Recently, results from a phase 1 clinical trial set out to test a new pancreatic cancer vaccine that targets a specific mutation to a gene called KRAS. These genetic mutations are expressed in 90% of pancreatic cancers so the vaccine offers potential to treat many people with the disease. As this was a phase 1 trial – the first phase of testing whether a new treatment is safe and effective – the trial was small. The vaccine was given to 25 patients, 20 with pancreatic cancer and 5 with colorectal cancer.

Pancreatic Cancer Vaccine

In this trial, patients underwent surgery and chemotherapy. Blood tests taken after treatment showed that some of the cancer cells still remained, which put them at risk of recurrence. The patients then received six doses of the vaccine over the course of eight weeks and then three months later thirteen patients received booster immunizations over the course of four weeks. These vaccines trained their immune system to fight the cancer.
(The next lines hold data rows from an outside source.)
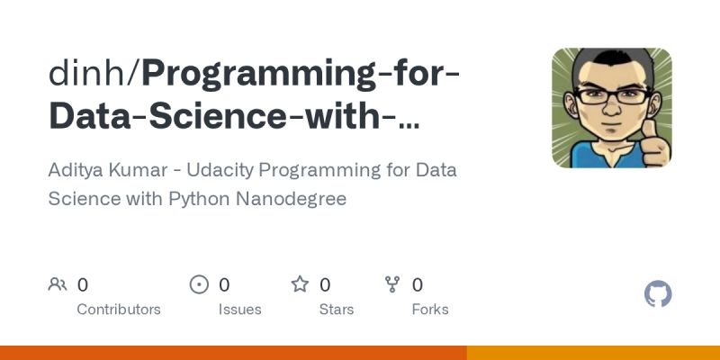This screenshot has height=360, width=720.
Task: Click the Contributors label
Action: (119, 309)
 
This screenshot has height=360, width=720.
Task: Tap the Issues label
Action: (239, 309)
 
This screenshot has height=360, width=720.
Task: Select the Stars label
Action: (337, 309)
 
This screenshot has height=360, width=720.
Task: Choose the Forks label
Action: (430, 309)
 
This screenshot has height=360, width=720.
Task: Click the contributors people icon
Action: (58, 284)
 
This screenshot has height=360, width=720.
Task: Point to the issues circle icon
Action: (199, 284)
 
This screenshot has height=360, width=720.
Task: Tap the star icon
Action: (300, 284)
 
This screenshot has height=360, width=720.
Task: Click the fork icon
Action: (392, 284)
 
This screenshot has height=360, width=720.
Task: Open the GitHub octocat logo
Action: (659, 294)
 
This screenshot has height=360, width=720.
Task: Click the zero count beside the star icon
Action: (325, 284)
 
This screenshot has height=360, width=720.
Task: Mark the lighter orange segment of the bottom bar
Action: (593, 353)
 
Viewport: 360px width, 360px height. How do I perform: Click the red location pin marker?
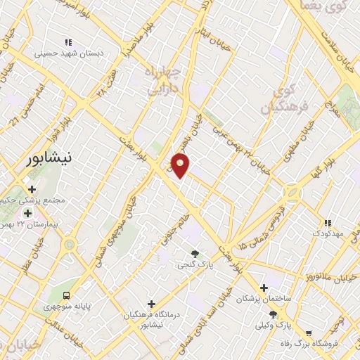click(x=181, y=165)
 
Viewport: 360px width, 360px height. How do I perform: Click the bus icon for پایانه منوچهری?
click(x=66, y=295)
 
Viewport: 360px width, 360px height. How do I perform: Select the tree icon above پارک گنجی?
click(x=195, y=253)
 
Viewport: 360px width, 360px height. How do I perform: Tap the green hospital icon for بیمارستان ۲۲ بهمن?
click(x=27, y=213)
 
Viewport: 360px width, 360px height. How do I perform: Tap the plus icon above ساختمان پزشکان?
click(x=264, y=287)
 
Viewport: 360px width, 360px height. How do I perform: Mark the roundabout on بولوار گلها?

Twenty-one of the 25 patients had an immune response to the KRAS mutations and some patients were noted as being “super-responders” – people whose immune systems mounted an uncharacteristically strong response. Amazingly, in this trial, people with pancreatic cancer survived for an average of 29 months and lived recurrence-free for more than 15 months post-vaccination. This far exceeds what doctors expect to see when traditionally post surgery patients survive recurrence free about 8 months.

Training T cells in the Lymph Nodes

What is remarkable about this specific cancer vaccine is its ability to traffic directly to the lymph node. The lymph node is home to specific immune cells called T and B cells. T cells can destroy cancer cells by recognizing them as different from healthy tissue. The vaccine used in the AMPLIFY-002 trial can directly train T cells in the lymph node to recognize the cancer and mount an immune response. Amazingly, T cell responses induced by the vaccine correlated with long term-term survival and brings about exciting potential for utilizing this vaccine for KRAS mutated cancers. This potential vaccine highlights how immunology research can offer new hope for patients with hard-to-treat cancers like pancreatic cancer.